In 1730, the new Senate House was completed to the East of the site and the library expanded into the previous rooms previously used for this purpose, completing its occupation of the entire first floor of the schools quadrangle. The Senate House had been intended to be one side of a new quadrangle including a new library building on the eastern side, but a lawsuit from the master of Gonville and Caius College, concerned that the development would impinge upon his buildings and obstruct access to his college, meant the development was never completed. Instead, in 1754-8, the eastern side of the schools quadrangle, adjacent to the new Senate House, was reconstructed by Stephen Wright in a classical style.

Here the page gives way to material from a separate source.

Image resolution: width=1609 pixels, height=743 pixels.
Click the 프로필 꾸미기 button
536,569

In 1828, William Wilkins finally completed the front court of King's College and the college's Old Court became redundant. It was sold to the university in 1829 to enable expansion of the university library, and was partly demolished in the 1830s, remaining in a ruined state for half a century. The north wing – blocking the frontage of the 14th century north range of the schools quadrangle – was designed by Charles Robert Cockerell and built 1836-7 in a grand classical style, as part of a scheme to reconstruct the entire building in the same style. However, this scheme was never completed and – although the old divinity school was handed over to the library in 1856 – by the 1860s the lack of space for books was again becoming acute. In 1864 Sir George Gilbert Scott produced plans for an extension on the site of the Old Court, and the southern range was completed in 1867, including a third story over the 14th century south range of the schools quadrangle. By 1878, space issues had again become pressing, and various options were considered including roofing over one or both quadrangles with glass to create a reading room. Instead, John Loughborough Pearson was engaged to design a building on the western side of the site, connecting the Scott and Cockerell buildings and incorporating the former King's College gatehouse, which was completed by 1890. The library continued to expand in the site, until by 1903, after the departure of the Sedgwick Museum of Earth Sciences to its new building, the library occupied the whole of both quadrangles.

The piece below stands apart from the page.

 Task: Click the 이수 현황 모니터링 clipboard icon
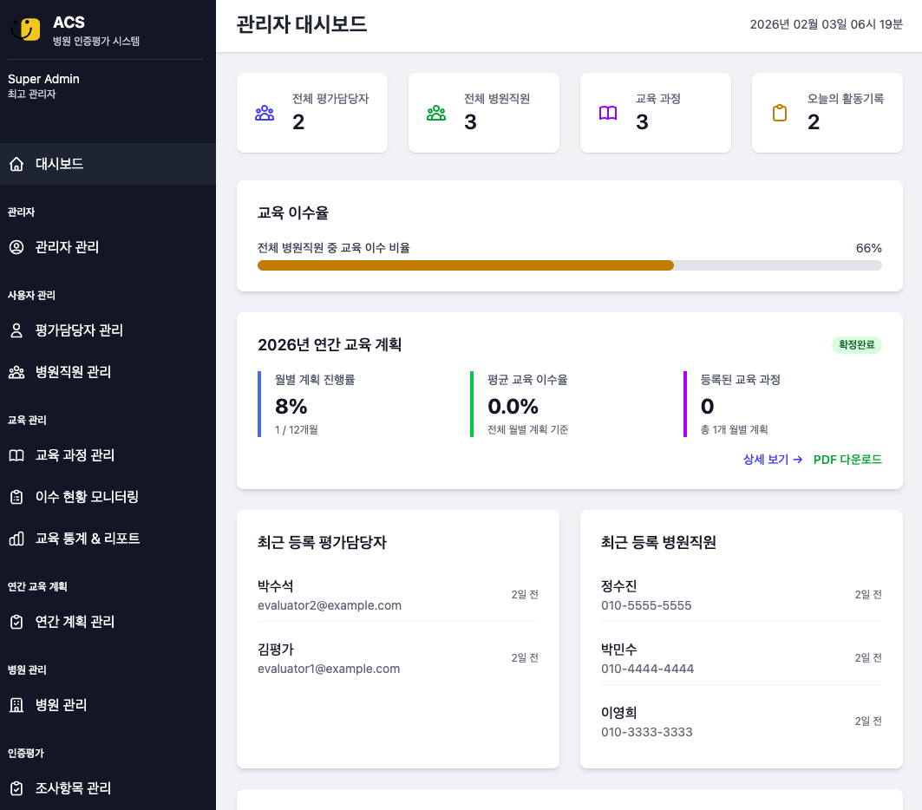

By 1918, the problem of space was again urgent and various options were considered for the Old Schools site, including underground bookstores below the quadrangles, as well as both the 19th century plan to glaze over one of the quadrangles, and the 18th century plan for a new building opposite the Senate House. Instead, the decision was made to construct an entirely new library to the west of Cambridge, and the 1,142,000 books of the library were moved to it in 1934, vacating the Old Schools site. Architect Murray Easton converted the buildings into a university offices, law school, and the libraries of the law, history, modern languages, moral sciences and English departments, and ceremonial rooms, with the work largely complete by 1935.
In 1968, the Seeley Historical Library, which had been accommodated in the Cockerell Building, moved to a new site, and in 1995 the Squire Law Library followed suit, vacating the building. The lease was acquired by Gonville and Caius College, and opened as the college library in 1997.